Baratou, très suffisant en sa qualité de méridional, s’écriait :
— Hé ! cher ami, si tous les hommes pensaient juste, comment des esprits comme les nôtres paraîtraient-ils supérieurs aux autres ?
Ces dissentiments prenaient une note aiguë chaque année, dans les jours qui précédaient ou suivaient la fête du digne saint que l’on célébrait en grande pompe.
Le matin, le doyen de Beaumont-le-Roger disait la messe dans la petite chapelle et priait saint Marc de répandre, comme d’habitude, ses bienfaits sur la contrée. Le marquis de Curvilliers, la marquise et leurs enfants assistaient au service divin. Des personnes atteintes d’affections oculaires faisaient leurs ablutions dans la célèbre fontaine.

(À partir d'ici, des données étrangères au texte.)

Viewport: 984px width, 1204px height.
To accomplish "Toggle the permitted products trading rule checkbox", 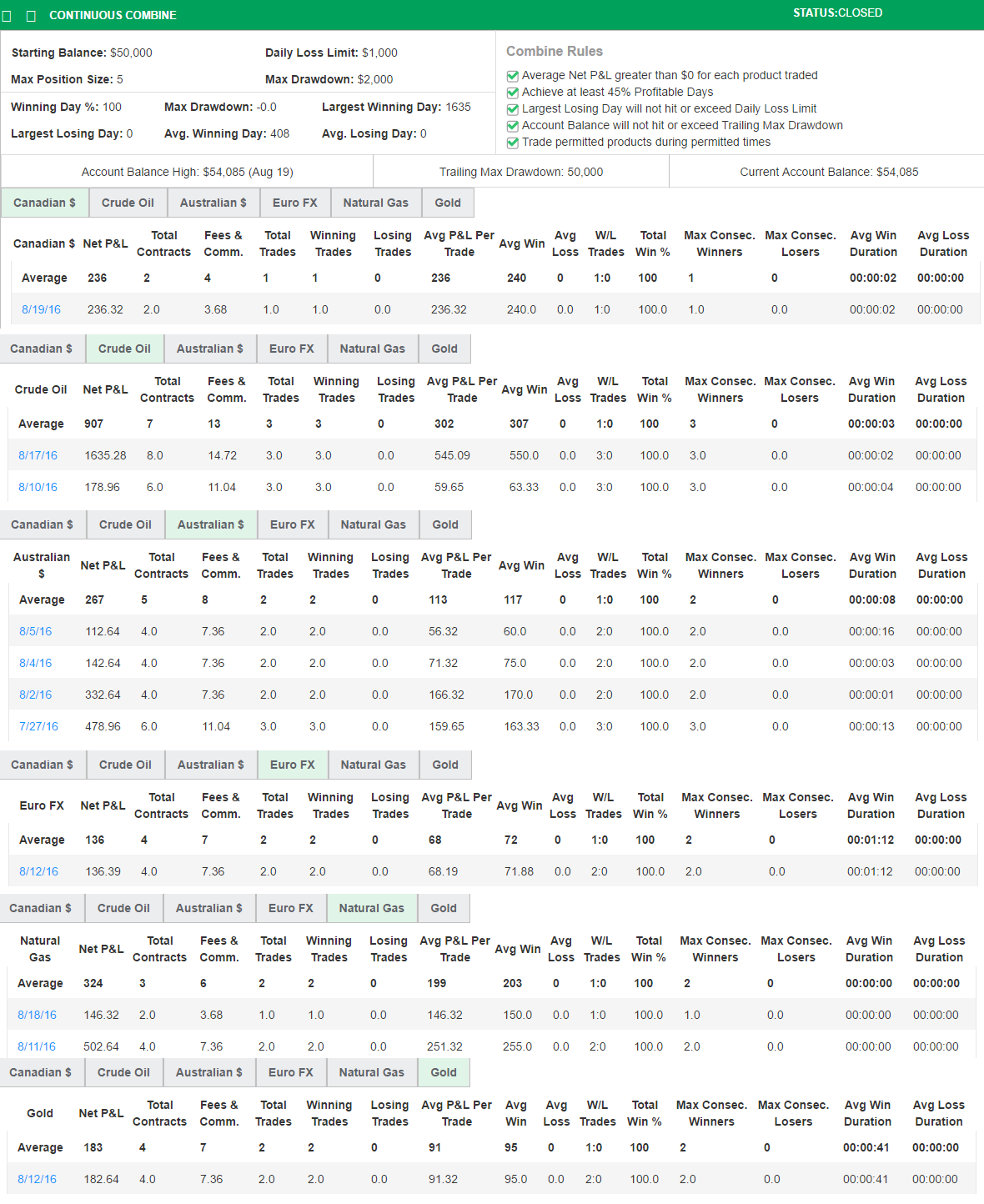I will click(512, 142).
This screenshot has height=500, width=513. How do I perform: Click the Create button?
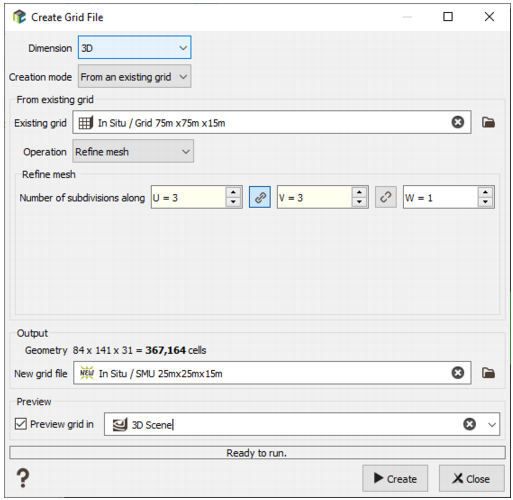point(395,478)
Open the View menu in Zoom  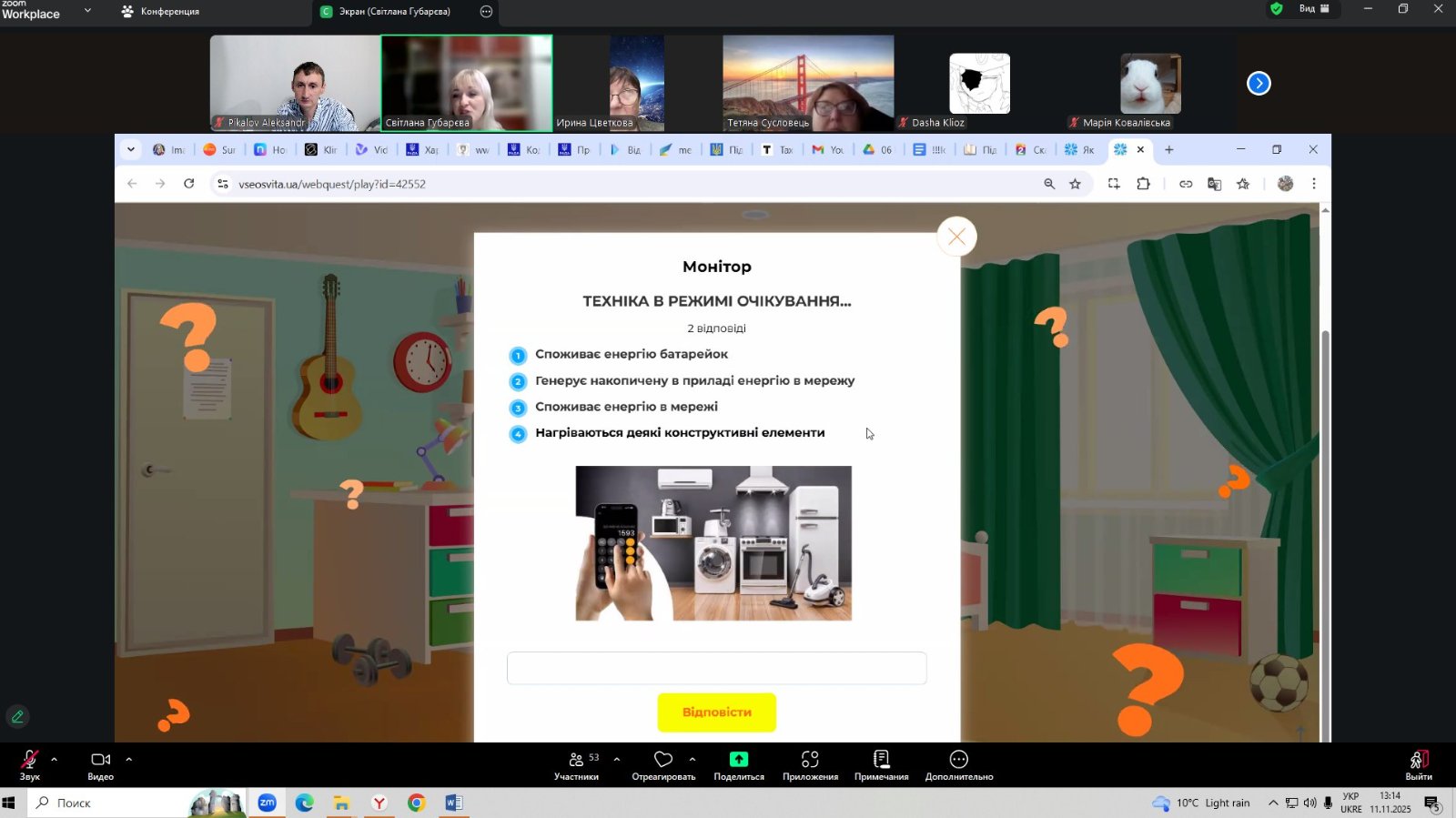click(x=1312, y=9)
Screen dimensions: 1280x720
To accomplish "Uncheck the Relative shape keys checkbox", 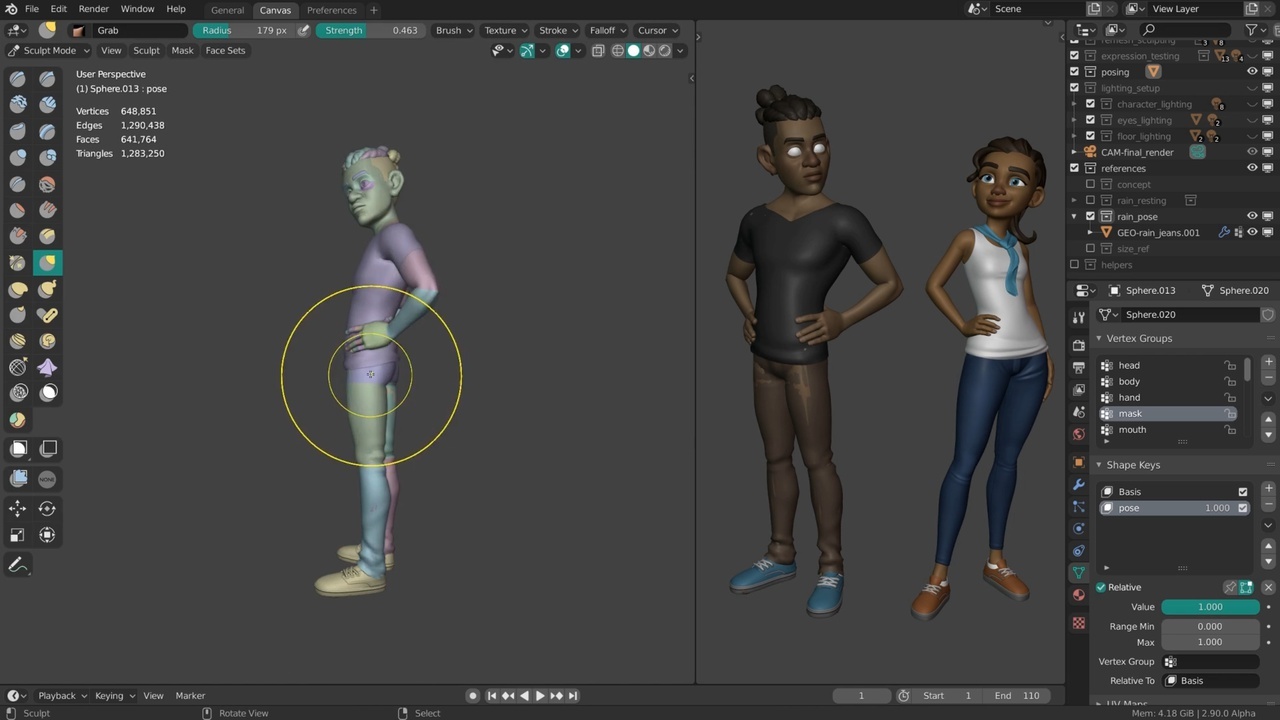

Et puis le curé bénissait tout le monde ainsi que les baraques foraines installées dans une vaste clairière au centre de laquelle s’élevait la chapelle. Alors les réjouissances commençaient à l’assemblée de saint Marc.
On dansait, on buvait surtout ferme dans des sortes de cafés organisés sous des tentes.
Et saint Marc était un peu oublié ; les filles de ferme et quelques demoiselles de cultivateurs cossus tournoyaient soutenues à la taille par leurs galants.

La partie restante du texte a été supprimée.